Try it: Leaving out every image, restate all the records word for word.

========

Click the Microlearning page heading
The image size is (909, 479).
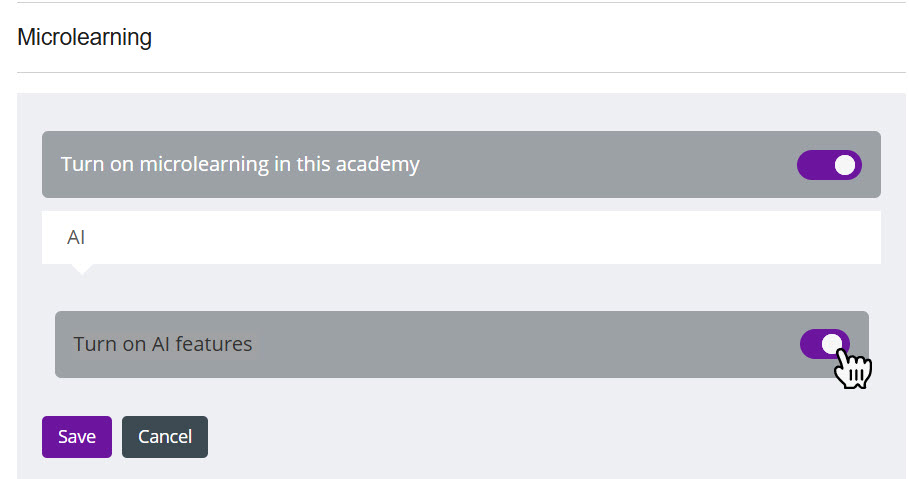click(x=85, y=38)
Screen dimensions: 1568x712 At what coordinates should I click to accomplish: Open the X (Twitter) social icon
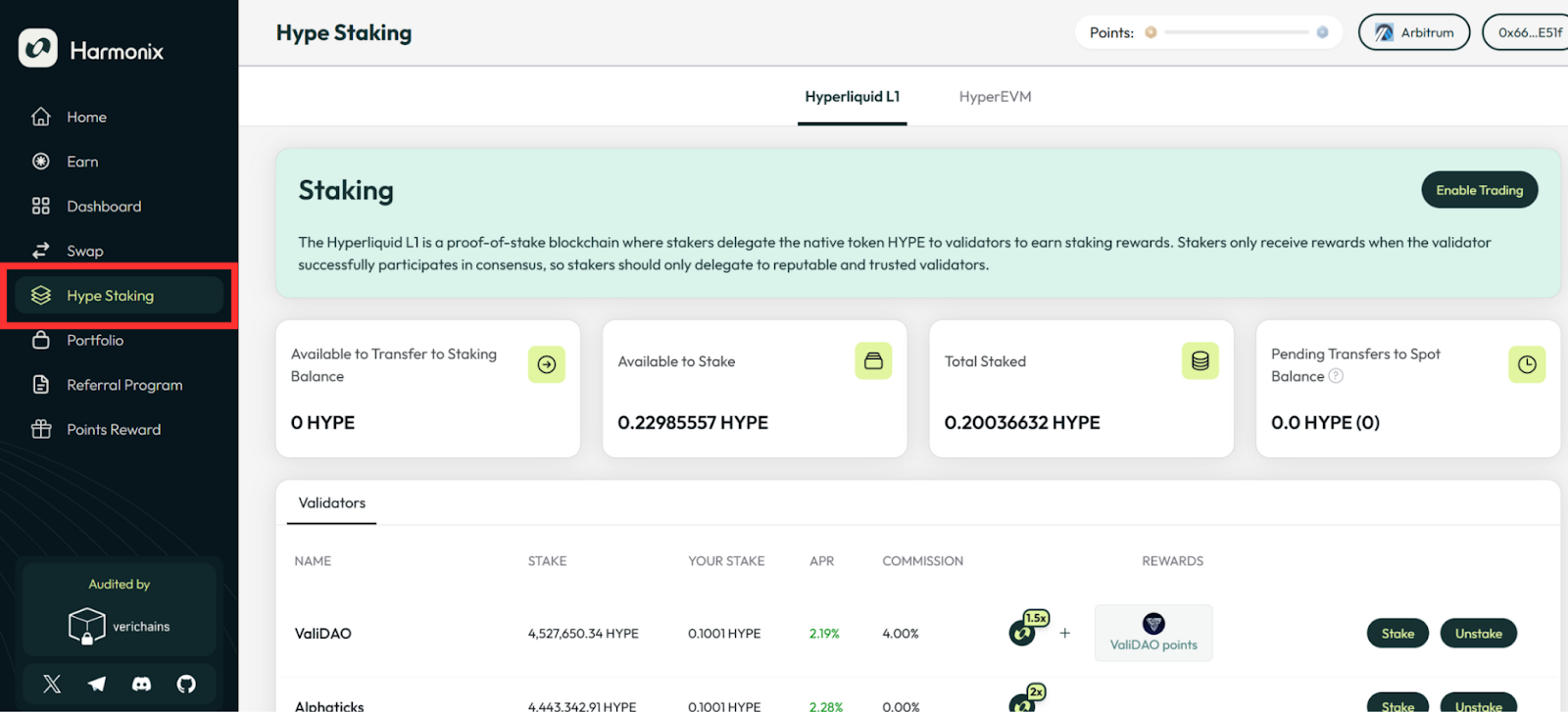coord(52,684)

========

Exercise response:
Click the Microlearning page heading
The image size is (909, 479).
click(x=85, y=38)
Screen dimensions: 1568x712 At what coordinates should I click to accomplish: Open the X (Twitter) social icon
coord(52,684)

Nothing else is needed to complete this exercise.